This project (2020-1-SE01-KA203-077872) has been funded with support from the European Commission. This web site reflects the views only of the author, and the Commission cannot be held responsible for any use which may be made of the information contained therein.

Challenges for Emerging Cities: Open Lab Multidisciplinary Course, 15 credits

Institution
The course is available for all students with a bachelor degree from the four universities in the Stockholm region (Södertörn University, Stockholm University, Karolinska Institutet, and the Royal Institute of Technology
Typology
Syllabus, Curriculum, Exercise
Thematic Area
Multi-disciplinary
Factual description
The course is an interdisciplinary project course based on challenge driven innovation. The students learn and apply Design Thinking in order to develop solutions and innovations to a given societal challenge, on behalf of an external public sector client. The student work in multidisciplinary teams with students from different universities, disciplines and backgrounds.
The course is provided by Openlab’s four partner universities Stockholm University, Karolinska Institutet, Södertörn University and KTH Royal Institute of Technology,
The challenges in the course are submitted by Stockholm City and Region Stockholm and origins from the four main areas: sustainable urban development, future healthcare, education and the ageing population.
Relevance in complex systems
The course is relevant for CoSy since the challenges that are adressed in the projects are complex and include organizational complexities, as well as different stakeholders with conflicting needs, and sometimes also sustainability issues.
The couse makes use of a large number of methods and approaches, mostly within the larger approach called design thinking, which could be understood as means to take on and find solutions to complex and wicked problems.
Strong points
The design thinking approach that is used in the course has components that are interesting with respect to complex systems, such as

Is mostly about making simplifications of the complexity, "so that you can get your reptile brains around the problem" (quote from teacher)
The strongest tools are different forms of visualisations such as:
*Stakeholder maps
*Customer Journeys

And methods that takes down the complexity:
*Point of View – looking at the problem complex from a specific perspective
*Personas – summarizing complex needs from different people so that it becomes graspeable. Capturing a complex network of needs in a simple way.

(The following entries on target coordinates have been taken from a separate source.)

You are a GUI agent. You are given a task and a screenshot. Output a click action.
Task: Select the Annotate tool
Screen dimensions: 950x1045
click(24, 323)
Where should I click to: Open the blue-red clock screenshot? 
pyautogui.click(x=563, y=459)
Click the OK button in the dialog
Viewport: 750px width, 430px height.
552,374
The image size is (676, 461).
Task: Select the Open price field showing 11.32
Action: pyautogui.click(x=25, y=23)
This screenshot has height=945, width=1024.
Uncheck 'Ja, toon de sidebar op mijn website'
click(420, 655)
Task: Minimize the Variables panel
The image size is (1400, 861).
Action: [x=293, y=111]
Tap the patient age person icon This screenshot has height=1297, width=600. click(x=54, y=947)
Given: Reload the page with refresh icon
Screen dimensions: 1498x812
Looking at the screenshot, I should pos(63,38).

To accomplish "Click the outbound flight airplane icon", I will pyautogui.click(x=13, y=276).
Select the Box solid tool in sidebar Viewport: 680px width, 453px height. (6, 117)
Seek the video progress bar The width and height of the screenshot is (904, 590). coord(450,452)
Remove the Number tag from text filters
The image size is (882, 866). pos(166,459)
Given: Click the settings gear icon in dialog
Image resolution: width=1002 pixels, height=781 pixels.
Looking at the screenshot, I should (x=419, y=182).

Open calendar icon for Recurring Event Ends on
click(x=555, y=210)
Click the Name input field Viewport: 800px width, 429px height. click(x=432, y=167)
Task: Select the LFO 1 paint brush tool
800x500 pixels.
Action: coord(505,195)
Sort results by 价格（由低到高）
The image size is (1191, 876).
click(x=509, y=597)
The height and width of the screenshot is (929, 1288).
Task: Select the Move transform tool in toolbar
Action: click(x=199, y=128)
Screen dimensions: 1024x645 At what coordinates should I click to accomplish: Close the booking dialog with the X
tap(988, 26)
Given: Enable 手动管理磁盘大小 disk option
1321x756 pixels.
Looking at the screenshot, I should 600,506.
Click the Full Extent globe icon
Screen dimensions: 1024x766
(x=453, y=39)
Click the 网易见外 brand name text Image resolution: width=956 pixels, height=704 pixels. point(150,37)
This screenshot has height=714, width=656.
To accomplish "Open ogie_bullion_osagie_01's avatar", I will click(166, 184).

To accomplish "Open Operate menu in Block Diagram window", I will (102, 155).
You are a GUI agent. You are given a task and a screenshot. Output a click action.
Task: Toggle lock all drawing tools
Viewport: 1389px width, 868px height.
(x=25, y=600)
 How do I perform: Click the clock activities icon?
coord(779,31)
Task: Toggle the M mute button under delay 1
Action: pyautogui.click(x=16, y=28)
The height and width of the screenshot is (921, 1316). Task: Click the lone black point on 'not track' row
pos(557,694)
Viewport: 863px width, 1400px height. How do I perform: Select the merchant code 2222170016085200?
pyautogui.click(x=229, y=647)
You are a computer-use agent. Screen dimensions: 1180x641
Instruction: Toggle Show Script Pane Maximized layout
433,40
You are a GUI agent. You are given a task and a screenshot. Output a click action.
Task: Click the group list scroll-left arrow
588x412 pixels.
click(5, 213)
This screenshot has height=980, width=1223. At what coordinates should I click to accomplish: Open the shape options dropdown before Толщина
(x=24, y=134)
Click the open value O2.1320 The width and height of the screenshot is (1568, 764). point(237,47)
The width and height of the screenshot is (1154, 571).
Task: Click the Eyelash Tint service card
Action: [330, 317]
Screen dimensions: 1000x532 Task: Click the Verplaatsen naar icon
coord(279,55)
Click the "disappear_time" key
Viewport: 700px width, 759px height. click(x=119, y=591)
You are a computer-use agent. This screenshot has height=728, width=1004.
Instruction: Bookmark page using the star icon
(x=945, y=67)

The teachers stresses that the creation of these simplifications and visualisations is something you have to practice – it requires experience. You have to be able to create a model with right level of complexity. You need to create SIMPLE models so that everybody understands them. Too complex models become useless

Another strength in the course is the multidiscplinary approach with students from a broad range of disciplines. Students and teachers always stress that this diversity is key for arriving at successful results.
Transferability potential
The design thinking approach should be applicable in project courses in a broad range of subjects. Also the multidisciplinary approach and real world challenges are easily replicable.